WORK REQUIRED:
Line by line, copy the data below exactly.
[RECORDS PROVIDED]
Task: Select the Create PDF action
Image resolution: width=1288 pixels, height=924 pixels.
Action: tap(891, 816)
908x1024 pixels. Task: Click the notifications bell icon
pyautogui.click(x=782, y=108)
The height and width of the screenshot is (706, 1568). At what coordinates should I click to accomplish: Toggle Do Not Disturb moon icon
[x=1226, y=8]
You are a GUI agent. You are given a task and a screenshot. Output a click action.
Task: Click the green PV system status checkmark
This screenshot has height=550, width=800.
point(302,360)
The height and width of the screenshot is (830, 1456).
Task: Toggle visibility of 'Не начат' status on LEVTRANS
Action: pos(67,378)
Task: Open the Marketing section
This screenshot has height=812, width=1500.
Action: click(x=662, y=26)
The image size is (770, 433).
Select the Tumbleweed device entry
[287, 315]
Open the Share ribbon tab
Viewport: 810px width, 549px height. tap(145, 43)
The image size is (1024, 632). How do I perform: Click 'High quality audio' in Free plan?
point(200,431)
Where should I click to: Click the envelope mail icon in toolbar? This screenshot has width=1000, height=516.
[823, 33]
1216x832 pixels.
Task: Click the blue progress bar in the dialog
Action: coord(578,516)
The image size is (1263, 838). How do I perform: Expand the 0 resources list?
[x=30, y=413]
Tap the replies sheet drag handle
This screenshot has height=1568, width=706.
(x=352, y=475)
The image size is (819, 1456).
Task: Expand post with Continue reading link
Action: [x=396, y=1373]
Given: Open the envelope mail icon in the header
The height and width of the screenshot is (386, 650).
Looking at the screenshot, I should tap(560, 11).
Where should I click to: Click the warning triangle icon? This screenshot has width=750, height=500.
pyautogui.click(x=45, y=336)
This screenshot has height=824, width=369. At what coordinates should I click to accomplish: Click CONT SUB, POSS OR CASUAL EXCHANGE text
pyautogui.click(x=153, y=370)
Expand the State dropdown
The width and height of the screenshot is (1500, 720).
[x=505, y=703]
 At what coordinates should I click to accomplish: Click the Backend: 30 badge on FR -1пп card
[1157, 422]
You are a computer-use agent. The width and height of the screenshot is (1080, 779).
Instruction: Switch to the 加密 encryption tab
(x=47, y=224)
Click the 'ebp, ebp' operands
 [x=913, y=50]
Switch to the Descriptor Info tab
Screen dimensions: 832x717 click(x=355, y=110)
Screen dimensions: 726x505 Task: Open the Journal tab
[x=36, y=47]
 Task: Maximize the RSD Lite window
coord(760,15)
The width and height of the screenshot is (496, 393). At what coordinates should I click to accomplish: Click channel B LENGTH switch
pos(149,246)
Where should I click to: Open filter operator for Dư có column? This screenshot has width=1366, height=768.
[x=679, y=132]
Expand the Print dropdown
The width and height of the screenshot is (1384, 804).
[/RECORDS PROVIDED]
EXERCISE ANSWER:
Task: Select the Create PDF action
Image resolution: width=1288 pixels, height=924 pixels.
Action: tap(891, 816)
908x1024 pixels. Task: Click the notifications bell icon
pyautogui.click(x=782, y=108)
The height and width of the screenshot is (706, 1568). At what coordinates should I click to accomplish: Toggle Do Not Disturb moon icon
[x=1226, y=8]
You are a GUI agent. You are given a task and a screenshot. Output a click action.
Task: Click the green PV system status checkmark
This screenshot has height=550, width=800.
point(302,360)
The height and width of the screenshot is (830, 1456).
Task: Toggle visibility of 'Не начат' status on LEVTRANS
Action: pos(67,378)
Task: Open the Marketing section
This screenshot has height=812, width=1500.
Action: click(x=662, y=26)
The image size is (770, 433).
Select the Tumbleweed device entry
[287, 315]
Open the Share ribbon tab
Viewport: 810px width, 549px height. tap(145, 43)
The image size is (1024, 632). How do I perform: Click 'High quality audio' in Free plan?
point(200,431)
Where should I click to: Click the envelope mail icon in toolbar? This screenshot has width=1000, height=516.
[823, 33]
1216x832 pixels.
Task: Click the blue progress bar in the dialog
Action: coord(578,516)
The image size is (1263, 838). How do I perform: Expand the 0 resources list?
[x=30, y=413]
Tap the replies sheet drag handle
This screenshot has height=1568, width=706.
(x=352, y=475)
The image size is (819, 1456).
Task: Expand post with Continue reading link
Action: [x=396, y=1373]
Given: Open the envelope mail icon in the header
The height and width of the screenshot is (386, 650).
Looking at the screenshot, I should tap(560, 11).
Where should I click to: Click the warning triangle icon? This screenshot has width=750, height=500.
pyautogui.click(x=45, y=336)
This screenshot has height=824, width=369. At what coordinates should I click to accomplish: Click CONT SUB, POSS OR CASUAL EXCHANGE text
pyautogui.click(x=153, y=370)
Expand the State dropdown
The width and height of the screenshot is (1500, 720).
[x=505, y=703]
 At what coordinates should I click to accomplish: Click the Backend: 30 badge on FR -1пп card
[1157, 422]
You are a computer-use agent. The width and height of the screenshot is (1080, 779).
Instruction: Switch to the 加密 encryption tab
(x=47, y=224)
Click the 'ebp, ebp' operands
 [x=913, y=50]
Switch to the Descriptor Info tab
Screen dimensions: 832x717 click(x=355, y=110)
Screen dimensions: 726x505 Task: Open the Journal tab
[x=36, y=47]
 Task: Maximize the RSD Lite window
coord(760,15)
The width and height of the screenshot is (496, 393). At what coordinates should I click to accomplish: Click channel B LENGTH switch
pos(149,246)
Where should I click to: Open filter operator for Dư có column? This screenshot has width=1366, height=768.
[x=679, y=132]
Expand the Print dropdown
The width and height of the screenshot is (1384, 804).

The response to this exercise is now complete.